Today, I’m excited to introduce you to colang, a modeling language with the ambition to solve some of the issues mentioned above. Developing great conversational experiences requires expertise from multiple fields. So, we set out to create a clean and intuitive language that designers, linguists, copywriters can use without a steep learning curve, but at the same time powerful enough to enable the modeling of complex scenarios by advanced developers. We wanted a language that reads naturally, with minimal artificial syntax, and which is extensible. The last attribute is particularly essential. Our understanding of how we should build conversational systems is evolving every day, and the language needs to evolve with it.
Seeing is believing. We’ve also built a playground that you can use to learn the language and run models written in colang. The conversational AI stack powering the playground uses state-of-the-art components. You get access to a hybrid natural language understanding engine (grammar-based and machine-learning-based), a conversational flows engine implementing the full semantics of colang, an in-memory graph database, and a natural language generation component supporting context variables, widgets, and contextual responses. We are in private beta, but you should hear from us within 24 hours if you’re interested and request access.

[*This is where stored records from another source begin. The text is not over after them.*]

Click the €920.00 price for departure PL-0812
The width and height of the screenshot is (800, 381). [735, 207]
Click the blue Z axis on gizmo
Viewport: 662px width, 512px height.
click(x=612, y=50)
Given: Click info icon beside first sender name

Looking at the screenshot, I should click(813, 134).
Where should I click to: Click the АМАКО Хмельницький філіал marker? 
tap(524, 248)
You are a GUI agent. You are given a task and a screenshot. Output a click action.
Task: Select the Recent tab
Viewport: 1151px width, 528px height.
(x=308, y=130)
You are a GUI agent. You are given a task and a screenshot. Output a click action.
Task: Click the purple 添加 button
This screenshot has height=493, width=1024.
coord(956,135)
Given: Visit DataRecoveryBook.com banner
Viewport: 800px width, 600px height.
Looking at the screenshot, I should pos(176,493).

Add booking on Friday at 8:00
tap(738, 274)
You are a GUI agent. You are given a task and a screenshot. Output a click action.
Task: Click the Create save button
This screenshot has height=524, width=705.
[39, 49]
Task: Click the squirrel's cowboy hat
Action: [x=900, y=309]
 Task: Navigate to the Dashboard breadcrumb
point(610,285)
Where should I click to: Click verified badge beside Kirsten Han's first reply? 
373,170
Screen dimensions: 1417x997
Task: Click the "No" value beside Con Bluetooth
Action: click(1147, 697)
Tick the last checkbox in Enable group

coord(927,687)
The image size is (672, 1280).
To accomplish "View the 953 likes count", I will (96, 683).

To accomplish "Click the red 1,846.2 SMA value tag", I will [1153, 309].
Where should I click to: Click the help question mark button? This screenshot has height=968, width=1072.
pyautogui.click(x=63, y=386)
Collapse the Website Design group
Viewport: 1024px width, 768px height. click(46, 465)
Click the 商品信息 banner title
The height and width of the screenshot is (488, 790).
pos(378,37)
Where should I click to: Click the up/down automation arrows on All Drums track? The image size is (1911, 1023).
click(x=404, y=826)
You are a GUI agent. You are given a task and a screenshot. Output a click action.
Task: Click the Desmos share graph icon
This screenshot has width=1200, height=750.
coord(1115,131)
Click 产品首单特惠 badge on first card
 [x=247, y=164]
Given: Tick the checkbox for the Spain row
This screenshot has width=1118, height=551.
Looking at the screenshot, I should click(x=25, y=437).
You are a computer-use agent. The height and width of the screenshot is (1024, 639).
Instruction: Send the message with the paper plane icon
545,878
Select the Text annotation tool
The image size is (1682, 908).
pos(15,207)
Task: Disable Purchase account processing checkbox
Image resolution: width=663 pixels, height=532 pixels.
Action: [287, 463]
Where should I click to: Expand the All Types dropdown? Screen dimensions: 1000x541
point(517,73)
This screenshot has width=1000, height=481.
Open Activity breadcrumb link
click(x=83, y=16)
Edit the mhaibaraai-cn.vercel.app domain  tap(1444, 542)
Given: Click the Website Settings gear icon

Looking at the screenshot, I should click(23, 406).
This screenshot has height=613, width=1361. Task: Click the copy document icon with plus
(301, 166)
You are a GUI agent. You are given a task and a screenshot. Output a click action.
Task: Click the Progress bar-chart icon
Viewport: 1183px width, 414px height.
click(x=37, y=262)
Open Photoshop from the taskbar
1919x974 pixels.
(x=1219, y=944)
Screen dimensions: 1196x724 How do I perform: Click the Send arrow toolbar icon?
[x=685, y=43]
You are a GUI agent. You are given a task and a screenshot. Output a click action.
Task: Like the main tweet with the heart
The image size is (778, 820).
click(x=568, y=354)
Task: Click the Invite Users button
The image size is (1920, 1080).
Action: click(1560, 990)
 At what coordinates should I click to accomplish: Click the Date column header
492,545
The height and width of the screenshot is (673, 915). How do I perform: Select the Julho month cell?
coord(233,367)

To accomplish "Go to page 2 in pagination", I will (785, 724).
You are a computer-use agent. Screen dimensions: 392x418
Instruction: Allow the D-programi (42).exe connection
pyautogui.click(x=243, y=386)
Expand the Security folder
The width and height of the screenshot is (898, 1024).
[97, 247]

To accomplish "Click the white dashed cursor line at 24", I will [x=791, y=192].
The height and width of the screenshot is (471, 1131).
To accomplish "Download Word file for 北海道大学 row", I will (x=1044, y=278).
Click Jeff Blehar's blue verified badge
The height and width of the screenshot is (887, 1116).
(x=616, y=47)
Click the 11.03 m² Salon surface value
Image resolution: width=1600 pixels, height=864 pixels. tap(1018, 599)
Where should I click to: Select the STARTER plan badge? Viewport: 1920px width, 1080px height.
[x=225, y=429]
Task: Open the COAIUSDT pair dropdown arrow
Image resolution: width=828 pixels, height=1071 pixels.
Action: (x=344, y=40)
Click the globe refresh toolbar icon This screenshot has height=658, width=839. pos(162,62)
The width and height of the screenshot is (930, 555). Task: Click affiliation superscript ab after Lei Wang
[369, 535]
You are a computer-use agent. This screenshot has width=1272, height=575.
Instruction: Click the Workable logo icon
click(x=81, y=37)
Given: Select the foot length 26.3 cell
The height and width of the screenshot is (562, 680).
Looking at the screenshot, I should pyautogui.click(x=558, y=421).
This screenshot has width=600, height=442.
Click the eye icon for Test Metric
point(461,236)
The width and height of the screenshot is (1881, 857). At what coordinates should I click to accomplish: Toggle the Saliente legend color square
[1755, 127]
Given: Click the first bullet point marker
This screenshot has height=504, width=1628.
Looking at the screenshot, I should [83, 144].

So, what can you do with a colang model once you’ve created one? If you want to deploy it in production using the same stack as the one powering the playground, let us know. We’re also currently testing the import of colang models from various conversation design tools and exporting a model into specific conversational AI technologies like RASA or DialogFlow. However, given the strong semantics of the language, and the sometimes very simplistic models adopted by some platforms, it will not be possible to export any colang model for any platform. Sometimes only partial export will be possible as certain features will not have a corresponding equivalent. For example, colang allows us to add a specific behavior when a digression finishes, e.g., to repeat a question up to 3 times. Very few platforms enable such behavior, and even then, it’s hard-coded and not customizable for many of them. The colang semantics will also allow us to compare the capabilities of different conversational AI platforms to choose the right one for the job. Soon, we’ll post a follow-up article on this.
Conversation means collaboration. I believe it’s high time we collaborate more on building great conversational experiences. It is early days for colang, and even version 1.0 of the language specification has not been finalized, but we wanted to get it out there and have you give it a try. It’s a long way to creating an industry-wide standard language, but every marathon starts with the first step.